Start of Exercise passage

In a blog post on 29th November, Josh Grunzweig and Kyle Wilhoit, researchers at Palo Alto Networks’ Unit 42 division reported their findings regarding the CARROTBAT dropper which has been targeting the Korean region.
Background: A phishing campaign targeting the Korean peninsula, named Fractured Block first began last March, but has significantly grown in activity in the last three months, according to the Unit 42 division researchers. It is using a malicious dropper CARROTBAT to deliver decoy documents and other payloads like trojans to its targets.
In the blog post, Grunzweig and Wilhoit write:
- “Unit 42 has uncovered a campaign leveraging a previously unreported customized dropper that is being used to deliver lures primarily pertaining to the South Korea and North Korea region. These lures revolve around a series of subjects, including various cryptocurrencies, cryptocurrency exchanges, and political events. Based on various information witnessed within this dropper, Unit 42 has dubbed this malware family CARROTBAT.”
- “CARROTBAT was initially discovered in an attack on December 2017. This attack was made against a British government agency using the SYSCON malware family. SYSCON is a simple remote access Trojan (RAT) that uses the file transfer protocol (FTP) for network communications. While there is no evidence that this attack against a British government agency made use of the CARROTBAT dropper, we found overlaps within this attack’s infrastructure that ultimately lead us to CARROTBAT’s initial discovery, as well as other ties between these two malware families.”
- “In total, 29 unique CARROTBAT samples have been identified to date, containing a total of 12 confirmed unique decoy documents. These samples began appearing in March of this year, with the majority of activity taking place within the past 3 months. The payloads vary, as earlier instances delivered SYSCON, while newer instances are delivering the previously reported OceanSalt malware family. CARROTBAT and their associated payloads constitute a campaign that we are dubbing ‘Fractured Block’.”
- The CARROTBAT dropper is "a dropper that allows an attacker to drop and open an embedded decoy file" saved as one of 11 different formats, "followed by the execution of a command that will download and run a payload on the targeted machine. This command will attempt to download and execute a remote file via the Microsoft Windows built-in certutil utility."
- The CARROTBOT phishing lures have subjects typically related to either cryptocurrencies or politics, according to Grunzweig and Wilhoit.
“These lures revolve around a series of subjects, including various cryptocurrencies, cryptocurrency exchanges, and political events.”

End of Exercise passage
Start of Provided information

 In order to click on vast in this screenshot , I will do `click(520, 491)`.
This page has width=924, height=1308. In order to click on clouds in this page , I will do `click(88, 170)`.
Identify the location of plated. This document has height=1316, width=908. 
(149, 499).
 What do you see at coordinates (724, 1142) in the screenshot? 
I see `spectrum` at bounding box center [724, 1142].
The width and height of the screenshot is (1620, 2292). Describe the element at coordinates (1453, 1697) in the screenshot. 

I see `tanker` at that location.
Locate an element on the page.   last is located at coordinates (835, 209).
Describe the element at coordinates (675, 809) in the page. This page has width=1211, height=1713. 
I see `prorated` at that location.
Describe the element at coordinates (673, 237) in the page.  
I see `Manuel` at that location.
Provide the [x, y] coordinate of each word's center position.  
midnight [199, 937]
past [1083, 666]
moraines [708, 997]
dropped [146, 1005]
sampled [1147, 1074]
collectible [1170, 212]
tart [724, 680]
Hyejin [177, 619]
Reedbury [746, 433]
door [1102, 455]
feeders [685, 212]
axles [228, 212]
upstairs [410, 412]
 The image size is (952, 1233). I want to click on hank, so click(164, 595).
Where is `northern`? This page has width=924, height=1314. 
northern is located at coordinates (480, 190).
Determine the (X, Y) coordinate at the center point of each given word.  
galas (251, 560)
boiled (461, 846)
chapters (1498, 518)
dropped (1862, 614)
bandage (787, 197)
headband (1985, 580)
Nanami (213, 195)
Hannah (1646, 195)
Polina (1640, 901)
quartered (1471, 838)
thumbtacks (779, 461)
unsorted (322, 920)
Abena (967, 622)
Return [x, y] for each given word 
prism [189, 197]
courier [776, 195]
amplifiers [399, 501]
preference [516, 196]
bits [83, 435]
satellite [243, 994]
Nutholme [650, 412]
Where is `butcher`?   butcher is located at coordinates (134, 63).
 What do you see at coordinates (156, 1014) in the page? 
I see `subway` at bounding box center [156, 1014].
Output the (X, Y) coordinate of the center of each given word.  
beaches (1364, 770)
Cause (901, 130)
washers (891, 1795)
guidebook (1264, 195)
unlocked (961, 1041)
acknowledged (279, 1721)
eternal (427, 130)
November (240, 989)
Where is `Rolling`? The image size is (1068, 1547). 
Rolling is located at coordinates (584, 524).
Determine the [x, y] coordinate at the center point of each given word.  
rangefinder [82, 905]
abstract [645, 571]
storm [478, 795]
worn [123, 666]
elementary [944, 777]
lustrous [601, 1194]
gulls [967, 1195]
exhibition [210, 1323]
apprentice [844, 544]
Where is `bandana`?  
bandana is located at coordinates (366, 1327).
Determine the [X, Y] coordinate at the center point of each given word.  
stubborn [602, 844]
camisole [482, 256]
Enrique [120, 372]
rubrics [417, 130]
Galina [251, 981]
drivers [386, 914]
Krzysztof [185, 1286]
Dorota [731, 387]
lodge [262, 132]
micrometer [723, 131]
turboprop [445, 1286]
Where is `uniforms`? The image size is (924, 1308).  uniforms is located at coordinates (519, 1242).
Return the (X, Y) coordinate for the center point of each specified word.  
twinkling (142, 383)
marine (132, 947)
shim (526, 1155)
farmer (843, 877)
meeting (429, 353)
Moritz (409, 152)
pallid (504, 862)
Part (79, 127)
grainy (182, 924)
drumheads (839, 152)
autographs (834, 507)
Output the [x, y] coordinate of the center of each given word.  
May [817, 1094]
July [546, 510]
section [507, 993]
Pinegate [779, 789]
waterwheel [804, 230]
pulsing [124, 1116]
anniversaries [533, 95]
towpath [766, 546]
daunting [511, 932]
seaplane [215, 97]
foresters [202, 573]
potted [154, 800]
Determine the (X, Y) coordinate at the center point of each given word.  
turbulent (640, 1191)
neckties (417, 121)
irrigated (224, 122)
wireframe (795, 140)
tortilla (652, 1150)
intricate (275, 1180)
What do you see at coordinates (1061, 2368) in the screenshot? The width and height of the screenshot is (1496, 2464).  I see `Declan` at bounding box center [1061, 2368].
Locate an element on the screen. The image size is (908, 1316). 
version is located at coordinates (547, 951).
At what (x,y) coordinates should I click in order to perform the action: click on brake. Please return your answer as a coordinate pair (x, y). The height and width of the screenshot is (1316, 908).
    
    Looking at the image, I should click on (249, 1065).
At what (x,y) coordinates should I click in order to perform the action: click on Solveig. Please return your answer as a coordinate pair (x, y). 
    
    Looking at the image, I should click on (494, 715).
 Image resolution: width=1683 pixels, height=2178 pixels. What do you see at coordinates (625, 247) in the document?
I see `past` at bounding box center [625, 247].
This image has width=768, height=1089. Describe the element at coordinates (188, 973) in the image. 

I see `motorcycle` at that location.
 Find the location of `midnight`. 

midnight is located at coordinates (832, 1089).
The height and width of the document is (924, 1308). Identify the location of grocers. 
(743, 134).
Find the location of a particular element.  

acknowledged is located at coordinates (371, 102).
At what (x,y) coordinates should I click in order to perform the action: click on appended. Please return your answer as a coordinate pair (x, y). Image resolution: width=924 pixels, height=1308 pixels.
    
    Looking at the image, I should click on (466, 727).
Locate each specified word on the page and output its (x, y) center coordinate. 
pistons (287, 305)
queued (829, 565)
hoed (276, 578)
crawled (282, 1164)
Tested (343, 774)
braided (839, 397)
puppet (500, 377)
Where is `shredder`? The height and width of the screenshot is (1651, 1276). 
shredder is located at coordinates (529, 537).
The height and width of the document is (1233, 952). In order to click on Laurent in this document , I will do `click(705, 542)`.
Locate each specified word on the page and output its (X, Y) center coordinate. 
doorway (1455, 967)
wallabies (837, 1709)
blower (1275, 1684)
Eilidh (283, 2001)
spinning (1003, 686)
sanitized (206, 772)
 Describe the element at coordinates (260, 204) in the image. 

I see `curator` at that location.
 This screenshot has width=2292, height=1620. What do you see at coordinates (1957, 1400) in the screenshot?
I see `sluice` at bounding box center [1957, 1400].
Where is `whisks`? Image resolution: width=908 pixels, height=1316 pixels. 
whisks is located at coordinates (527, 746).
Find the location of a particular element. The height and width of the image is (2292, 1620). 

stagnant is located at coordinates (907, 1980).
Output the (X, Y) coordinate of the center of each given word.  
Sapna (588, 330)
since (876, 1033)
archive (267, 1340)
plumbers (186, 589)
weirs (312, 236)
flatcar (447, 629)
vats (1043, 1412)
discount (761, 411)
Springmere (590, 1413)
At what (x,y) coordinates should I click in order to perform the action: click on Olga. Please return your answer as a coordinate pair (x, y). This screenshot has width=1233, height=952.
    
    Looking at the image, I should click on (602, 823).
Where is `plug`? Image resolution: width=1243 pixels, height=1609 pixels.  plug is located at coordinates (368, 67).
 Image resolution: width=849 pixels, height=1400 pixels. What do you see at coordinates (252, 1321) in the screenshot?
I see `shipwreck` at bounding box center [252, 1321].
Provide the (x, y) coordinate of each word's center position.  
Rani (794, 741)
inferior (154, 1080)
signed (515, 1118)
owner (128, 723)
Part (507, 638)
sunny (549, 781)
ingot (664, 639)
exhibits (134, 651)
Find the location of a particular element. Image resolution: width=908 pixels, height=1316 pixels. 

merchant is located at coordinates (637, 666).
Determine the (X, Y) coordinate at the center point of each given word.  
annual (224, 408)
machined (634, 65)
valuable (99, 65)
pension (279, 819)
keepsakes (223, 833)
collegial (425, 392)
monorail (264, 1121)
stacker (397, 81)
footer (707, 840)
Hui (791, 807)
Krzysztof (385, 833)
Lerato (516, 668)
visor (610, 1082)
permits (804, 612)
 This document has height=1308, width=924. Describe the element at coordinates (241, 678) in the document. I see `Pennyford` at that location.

End of Provided information

• Exercise brief:
In the CARROTBAT article, rewrite the paragraph that begins "Background: A phishing campaign" as a short bulleted list that keeps its main facts.

• Solution to this problem:
- Fractured Block is a phishing campaign targeting the Korean peninsula.
- It began last March, and Unit 42 researchers say its activity has grown significantly in the last three months.
- It uses the malicious dropper CARROTBAT to deliver decoy documents and other payloads, such as trojans, to its targets.